A History of Korea: From Antiquity to the Present
- Author: Michael J. Seth
- Publisher: Rowman & Littlefield
- Publication date: 2011
- Pages: 573

= A History of Korea (Seth book) =

2011 non-fiction book by Michael J. Seth

A History of Korea: From Antiquity to the Present is a non-fiction book by academic Michael J. Seth. It was published in 2011 by Rowman & Littlefield.

== Summary ==
A History of Korea is divided in two halves: the first dealing with Korean pre-history through the 1800s, and the second dealing with Japanese occupation of Korea, the Korean War, and the respective histories of North and South Korea. It takes an overview-style approach, building off of other Korean history books.

==Reception==
The book was widely praised in comparison to other history books about Korea, especially modern English-language texts, with reviewers pointing to what they felt was a comprehensive description of Korean history that was a good addition to the genre and, possibly, a good addition to undergraduate courses about Korea. Reviewers also appreciated Seth's inclusion, in each chapter, a section describing concurrent global events. However, reviews in the Journal of Korean Studies and Pacific Affairs pointed to what they felt as lack of an overarching narrative or theme, and especially the lack of connections made between pre- and post-1900s history, and a weak point of the book. Anders Karlsson, of Pacific Affairs, elaborated that this was "not so much a critique" of Seth's work, but merely his opinion on a trend that was "reflective of much Western scholarship on Korea". Reviews differed on Seth's treatment on more controversial aspects of Korean history. While he was widely praised for his willingness to accept ambiguity and highlight areas where sources differ, he also chose to avoid his own, personal commentary on these events. The Journal of Asian Studies review found this to be a positive element, and the reviewer praised the way he chose to actively ask the reader to consider their opinions of the events and come to their own conclusions. However, the Journal of Korean Studies review felt that Seth's refusal to give commentary was done to make his book as widely marketable as possible. As evidence of his, he highlighted Seth's lack of commentary on nobi, or people legally classified as property, and the debate within Korea as to whether to label nobi as slaves.
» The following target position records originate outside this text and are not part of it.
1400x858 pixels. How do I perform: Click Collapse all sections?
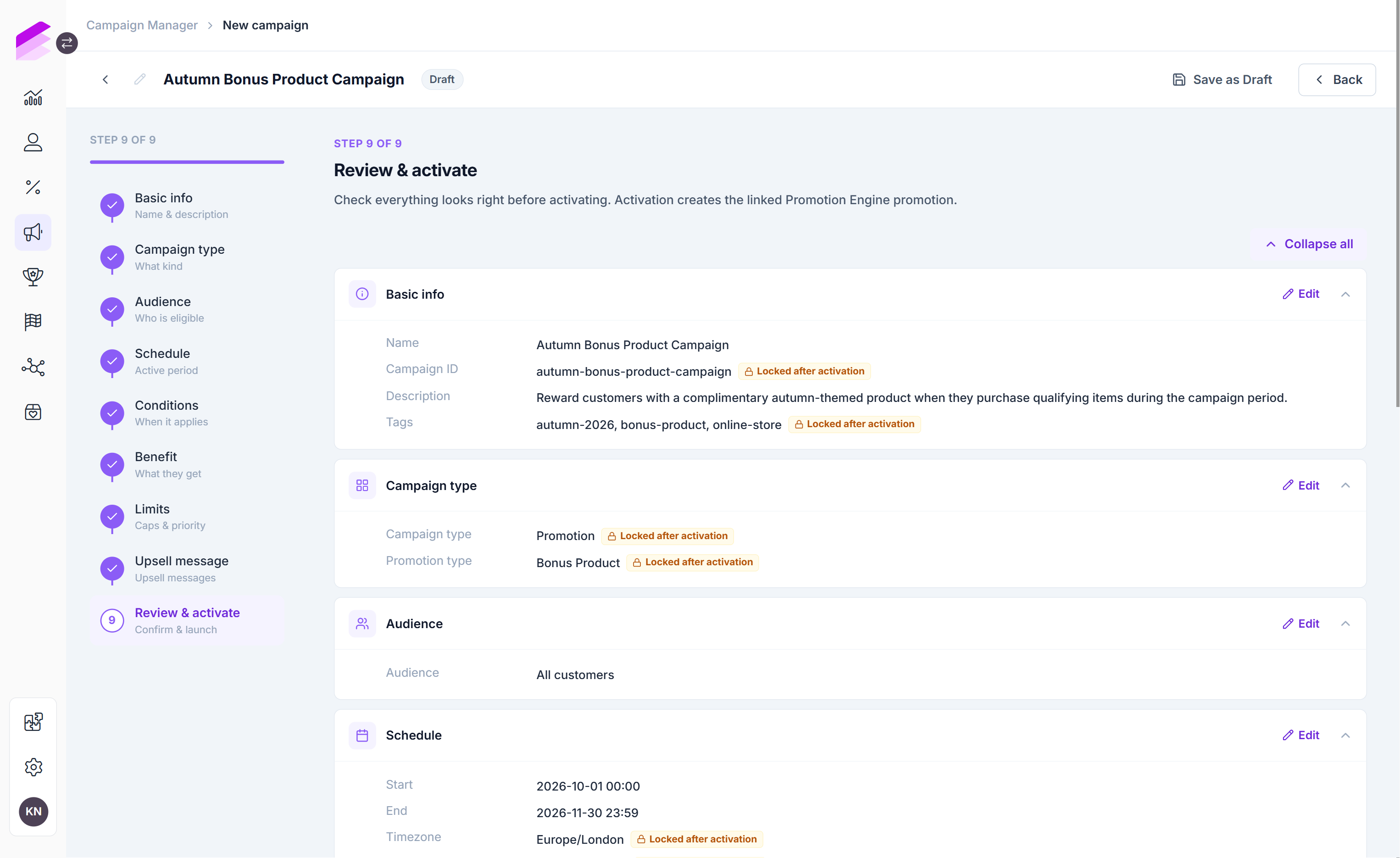click(x=1309, y=244)
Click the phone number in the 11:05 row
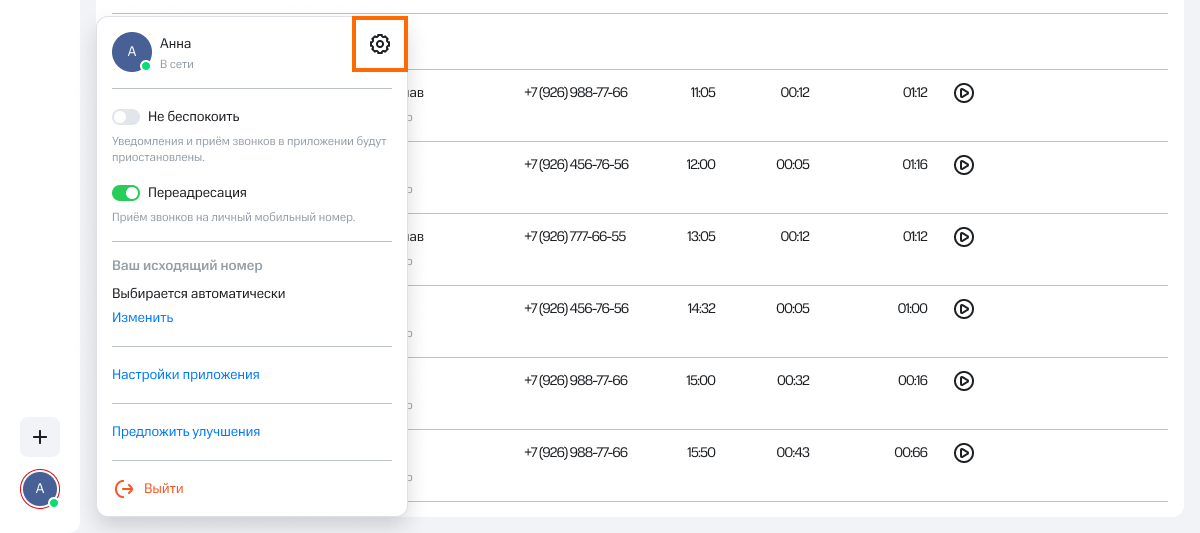Image resolution: width=1200 pixels, height=533 pixels. [576, 93]
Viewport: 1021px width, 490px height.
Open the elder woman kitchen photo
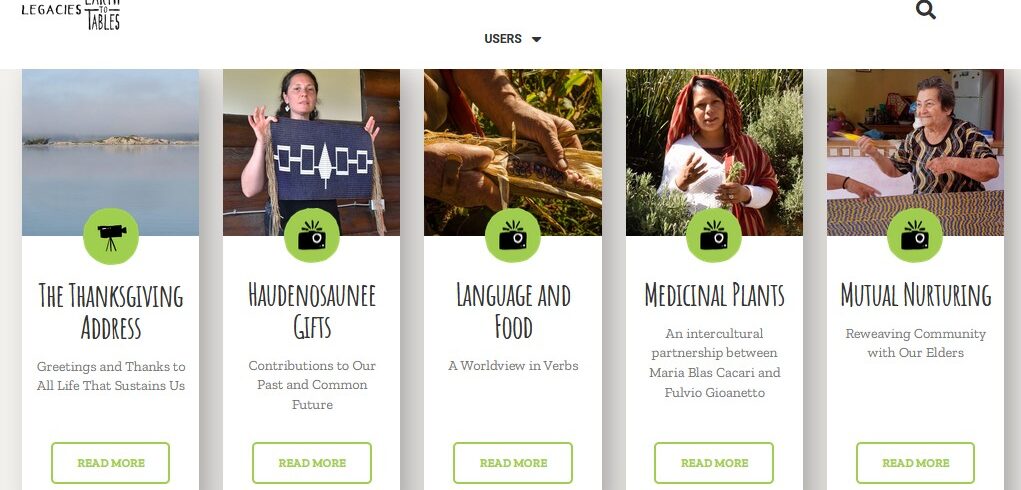(x=916, y=152)
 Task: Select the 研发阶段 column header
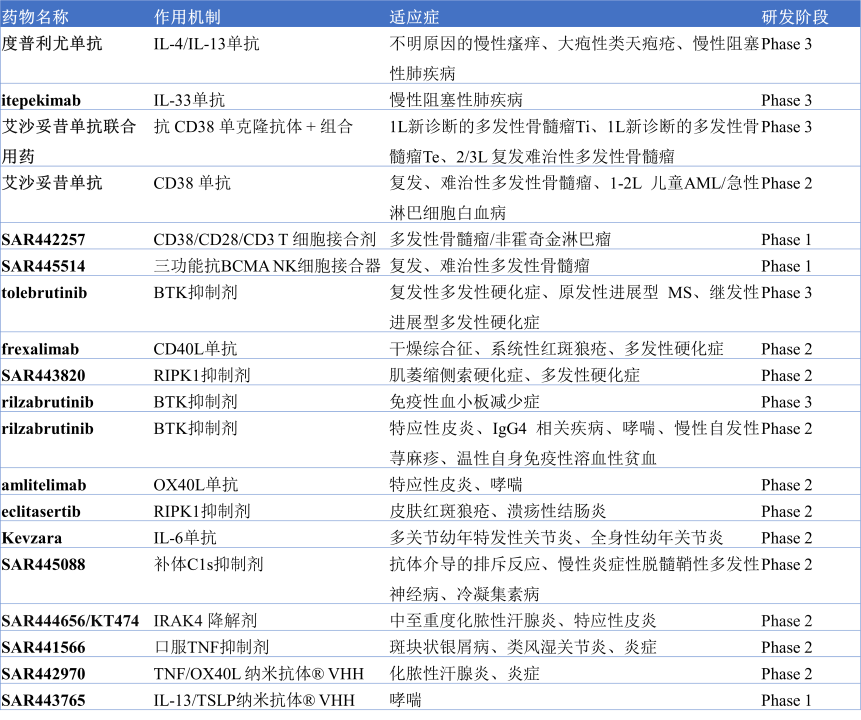(x=795, y=17)
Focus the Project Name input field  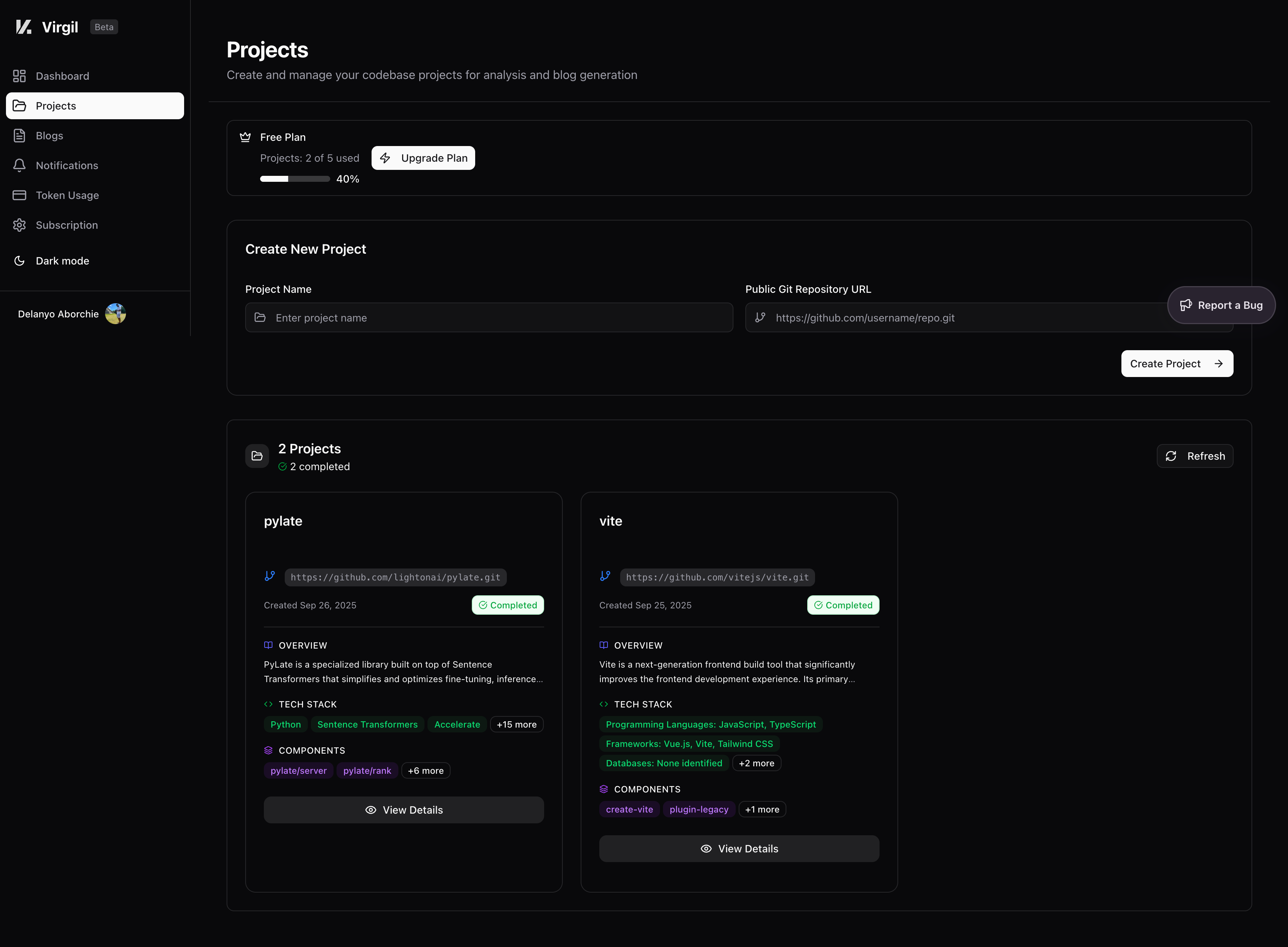pyautogui.click(x=489, y=317)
In terms of specific historical events, the Journal of Korean Studies review praised the amount of detail Seth included on the history of North Korea, the prehistory of Korea, and especially the attention he paid to the Four Commanderies of Han, but criticized what the reviewer felt was a lack of attention paid to Korean culture. Conversely, a review in Pacific Affairs felt that Seth's account, while balanced, should have included substantially more detail about the Joseon dynasty, considering its importance to Korean history. The Journal of Asian Studies placed Seth's treatment of history in the context of what the reviewer felt was a wider push to recognise "Korea's uniqueness". He noted Seth's appreciation of the country and how that was reflected in his descriptions.

The Journal of Korean Studies praised Seth's overall reliability, though disagreed with a few translations, transliterations, his description of Yi Pang-wŏn as a "hostage" of the Ming court, when he was in fact on a diplomatic mission, and the fact that Seth erroneously said that army general Chung Ho-yong ordered attacks on protestors after the protestors had burnt down a broadcasting station during the Gwangju Uprising. In reality, the protestors burnt down the broadcasting station after they were attacked.